Just a bit of a story on that. I have been, as a parent, involved in elementary, junior high, high school - so basically Primary to Grade 12. I have a large gap between my first and my fourth child, so I’ve been involved in the school system for 25 consecutive years as a parent. The year that my youngest was completing Grade 12, my grandchild was starting school. For me, it has been a continuous experience. It has all been in the Halifax city system.
As a parent, I’ve lived through a lot with my children. There was a period of time, back in the 1990s, when I camped out in front of a school to allow my children to go to French immersion because it was, at that time, a first-come-first-served basis. I remember actually camping out to have my kids go there. I also remember back as long ago as 1995 when we actually had portables in the school. My daughter was in Grade 4, 5 and it’s actually the same school that I now serve that community – and we still have the portables.
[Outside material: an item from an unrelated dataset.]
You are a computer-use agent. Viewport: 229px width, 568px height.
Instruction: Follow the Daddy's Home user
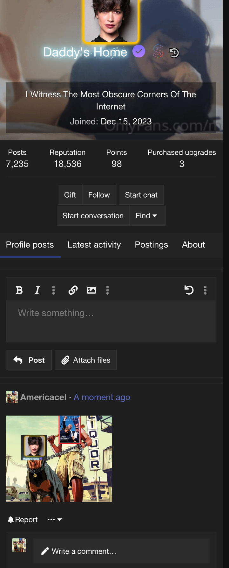tap(99, 195)
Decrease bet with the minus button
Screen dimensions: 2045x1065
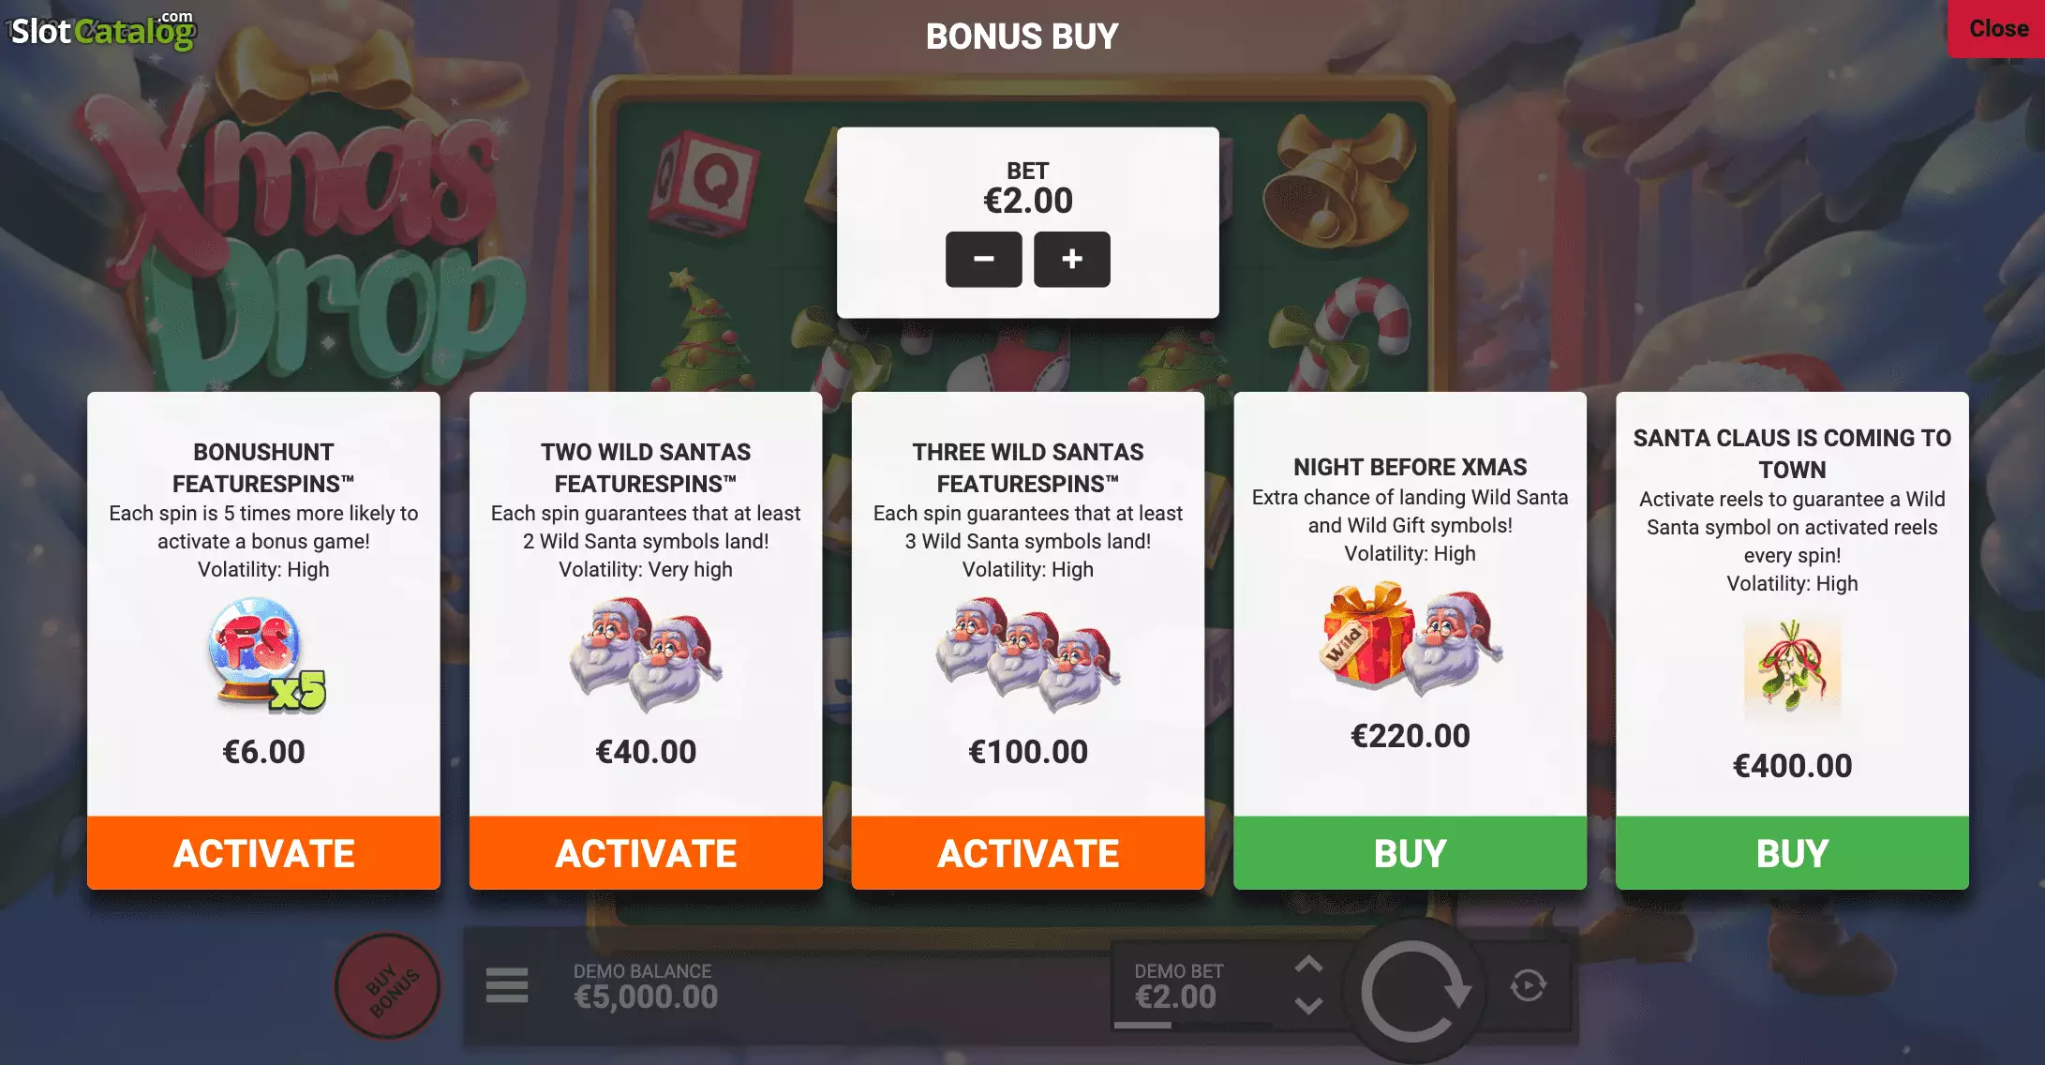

We’ve come a long way. In terms of pre-Primary, again, I cannot express enough my appreciation to the Premier, quite frankly, for having the insight and the foresight to put this forward. Also, having ministers and staff and everybody to push and push hard for it. Really, in fact, there was a lot of skepticism out there in terms of this being too ambitious.
You know what? In government we don’t move as fast as we’d like to, particularly for some of us who’ve never been in government before getting elected to this. Coming from the private world, sometimes you think government doesn’t work as fast. With this particular one, I think we got it. I’m very pleased with that.
I’m also very pleased to have attended the final announcement at École Chebucto Heights Elementary School, where you did speak about the principal, Craig, who is a phenomenal principal in his own right. His personal story, he tells it when the students finish Grade 6, a couple of times, it’s very inspiring. He tells it and every time, I think, parents and we on the stage actually shed tears.
He was an individual, when he was going through elementary, who was very much struggling. He struggled to a point where he dropped out. Through encouragement and through whatnot, he ended up finishing his school and ended up getting his education degree and everything else. He’s now a superb, superb educator and a principal. Part of the reason, I think, is because he lived that life. Sometimes when you live an experience, it’s much easier than - I know there’s only a couple of minutes left.
I also want to thank - let me put this on record - the Department of Education and Early Childhood Development for approving the personal development credit option for high school students.
ZACH CHURCHILL: Thank you so much, everyone, for your comments. Ministers Diab and Mombourquette and member Horne, thank you so much for your comments.
I want to thank the Minister of Immigration for her help in making sure that we immigrate new Canadians through the early childhood education stream that she developed in her department. She has shown incredible leadership on the immigration file. It’s actually helping us staff the 600-plus jobs - soon to be 800-plus jobs - that we’re creating for early childhood educators.
I do want to thank the members of the Opposition for your thoughtful commentary, as always. I very much appreciated the opportunity to get to know you folks over the last couple of years. You’re formidable opponents. You have forced me to be better at my job, to answer your questions and to keep up with you both in the House. Thank you very much for your questions here and your approach to debate, always, in the Chamber and in the Red Room.
THE CHAIR: Shall Resolution E5 stand?
The resolution stands.
Thank you, everyone. Thank you, minister. This has been amazing information that we all have enjoyed thoroughly. Thank you.